Diante da escalada dos atos, o líder supremo iraniano afirmou na sexta-feira (9) que o governo não irá recuar. Em pronunciamento transmitido pela televisão estatal, Khamenei classificou os manifestantes como “vândalos” e “sabotadores” e atribuiu a violência a interesses estrangeiros, em referência direta ao Governo de Donald Trump.

“Na noite passada, em Teerã, um grupo de vândalos e arruaceiros veio e destruiu um prédio que pertencia ao Estado, ao próprio povo, apenas para agradar o presidente dos Estados Unidos”, disse. Segundo ele, os manifestantes “estão destruindo as próprias ruas para agradar o presidente de outro país” e afirmou que o líder norte-americano deveria “cuidar do seu próprio país”.
Protestos no Irã têm início impulsionado por crise econômica
Os protestos tiveram início no final de 2025, quando comerciantes de Teerã organizaram atos impulsionados por uma crise econômica. Em um ano, a moeda local perdeu metade do valor frente ao dólar, enquanto a inflação ultrapassou 40%. Com o aumento da repressão policial, parte dos manifestantes passou a defender a renúncia de Khamenei.

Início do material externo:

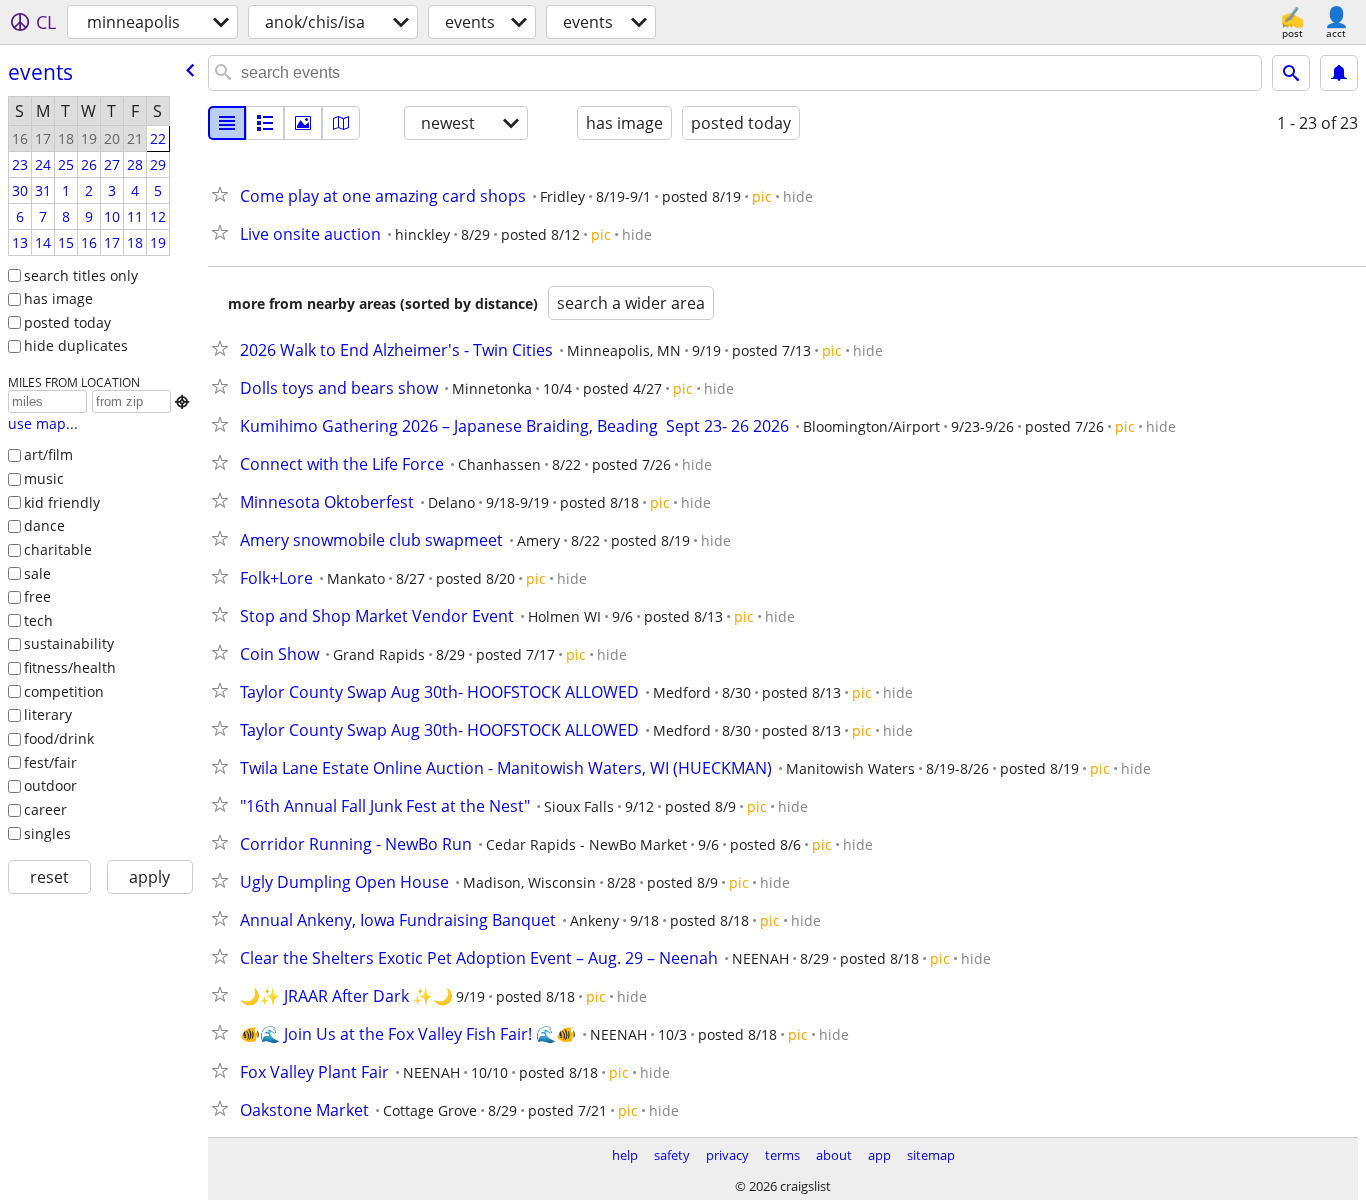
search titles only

A crise interna também aprofundou as tensões entre Irã e EUA. O presidente Donald Trump afirmou que não tolerará a morte de manifestantes e ameaçou reagir. Em resposta, Khamenei chamou o líder norte-americano de “arrogante” e disse que suas mãos “estão manchadas com o sangue de mais de mil iranianos”, em referência aos bombardeios contra instalações nucleares em 2025.

Organizações de direitos humanos contabilizam mais de 40 mortos desde o início das manifestações, entre eles integrantes das forças de segurança. O número pode ser maior devido às restrições impostas pelo governo à divulgação de informações.